Preparing for "The Talk" with AI projects

by Daniel Kokotajlo2 min read13th Jun 202016 comments

62

Ω 32

AIWorld Optimization
Frontpage
Crossposted from the AI Alignment Forum. May contain more technical jargon than usual.

Epistemic status: Written for Blog Post Day III. I don't get to talk to people "in the know" much, so maybe this post is obsolete in some way.

I think that at some point at least one AI project will face an important choice between deploying and/or enlarging a powerful AI system, or holding back and doing more AI safety research.

(Currently, AI projects face choices like this all the time, except they aren't important in the sense I mean it, because the AI isn't potentially capable of escaping and taking over large parts of the world, or doing something similarly bad.)
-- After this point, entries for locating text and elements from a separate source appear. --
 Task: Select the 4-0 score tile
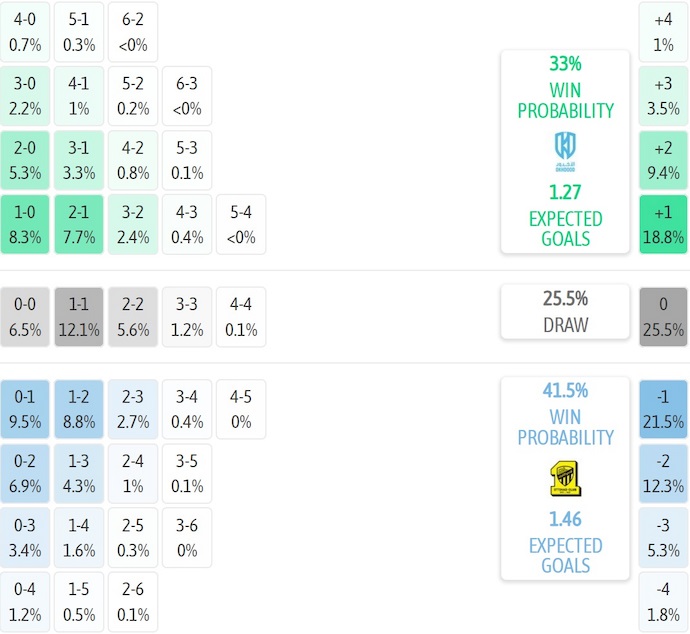tap(25, 32)
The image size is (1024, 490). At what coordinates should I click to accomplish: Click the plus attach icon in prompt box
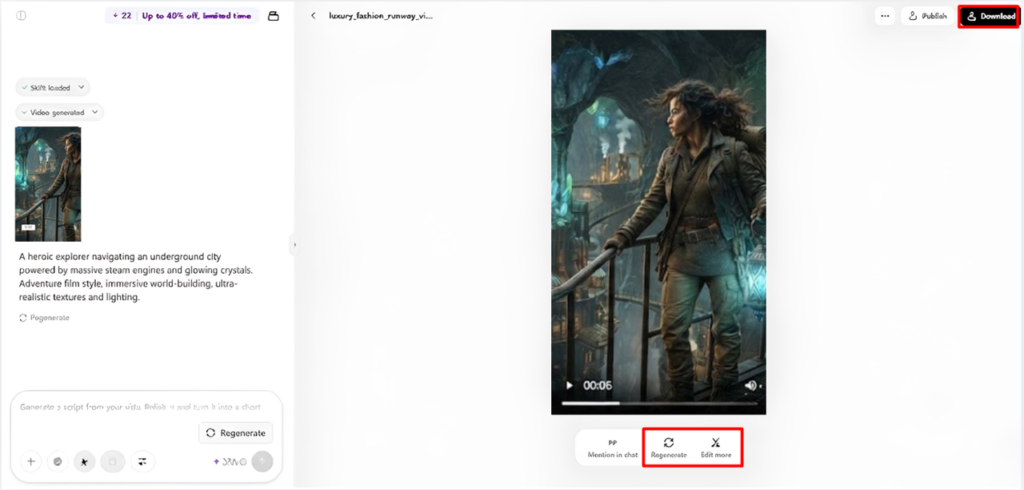click(x=30, y=461)
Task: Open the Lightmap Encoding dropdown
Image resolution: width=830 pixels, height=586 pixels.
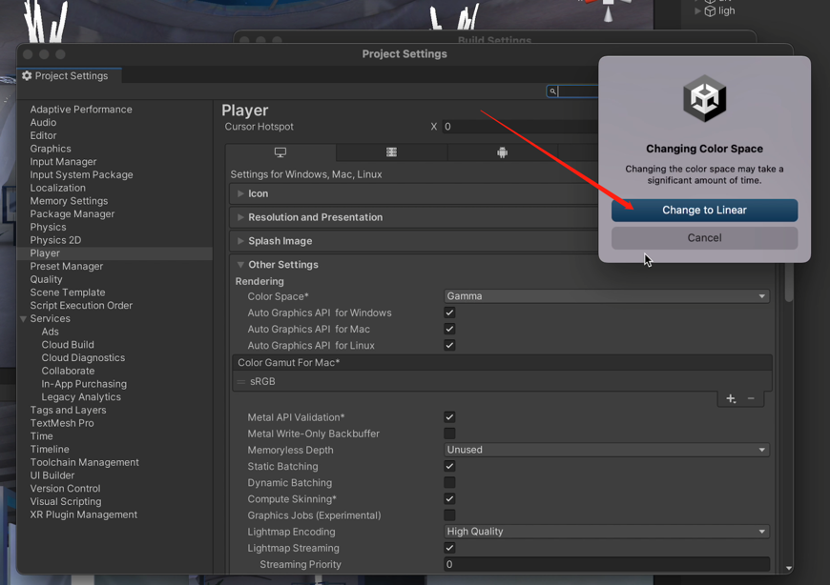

Moreover, I think that when this choice is made, most people in the relevant conversation will be insufficiently concerned/knowledgeable about AI risk. Perhaps they will think: "This new AI design is different from the classic models, so the classic worries don't arise." Or: "Fear not, I did [insert amateur safety strategy]."

I think it would be very valuable for these conversations to end with "OK, we'll throttle back our deployment strategy for a bit so we can study the risks more carefully," rather than with "Nah, we're probably fine, let's push ahead." This buys us time. Say it buys us a month. A month of extra time right after scary-powerful AI is created is worth a lot, because we'll have more serious smart people paying attention, and we'll have more evidence about what AI is like. I'd guess that a month of extra time in a situation like this would increase the total amount of quality-weighted AI safety and AI policy work by 10%. That's huge.


One way to prepare for these conversations is to raise awareness about AI risk and technical AI safety problems, so that it's more likely that more people in these conversations are more informed about the risks. I think this is great.

However, there's another way to prepare, which I think is tractable and currently neglected:

1. Identify some people who might be part of these conversations, and who already are sufficiently concerned/knowledgeable about AI risk.

2. Help them prepare for these conversations by giving them resources, training, and practice, as needed:

2a. Resources:

Perhaps it would be good to have an Official List of all the AI safety strategies, so that whatever rationale people give for why this AI is safe can be compared to the list. (See this prototype list.)

Perhaps it would be good to have an Official List of all the AI safety problems, so that whatever rationale people give for why this AI is safe can be compared to the list, e.g. "OK, so how does it solve outer alignment? What about mesa-optimizers? What about the malignity of the universal prior? I see here that your design involves X; according to the Official List, that puts it at risk of developing problems Y and Z..." (See this prototype list.)

Perhaps it would be good to have various important concepts and arguments re-written with an audience of skeptical and impatient AI researchers in mind, rather than the current audience of friends and LessWrong readers.

2b. Training & practice:

Maybe the person is shy, or bad at public speaking, or bad at keeping cool and avoiding fluster in high-stakes discussions. If so, some coaching and practice could go a long way. Maybe they have the opposite problems, frequently coming across as overconfident, arrogant, aggressive, or paranoid. If so someone should tell them this and help them tone it down.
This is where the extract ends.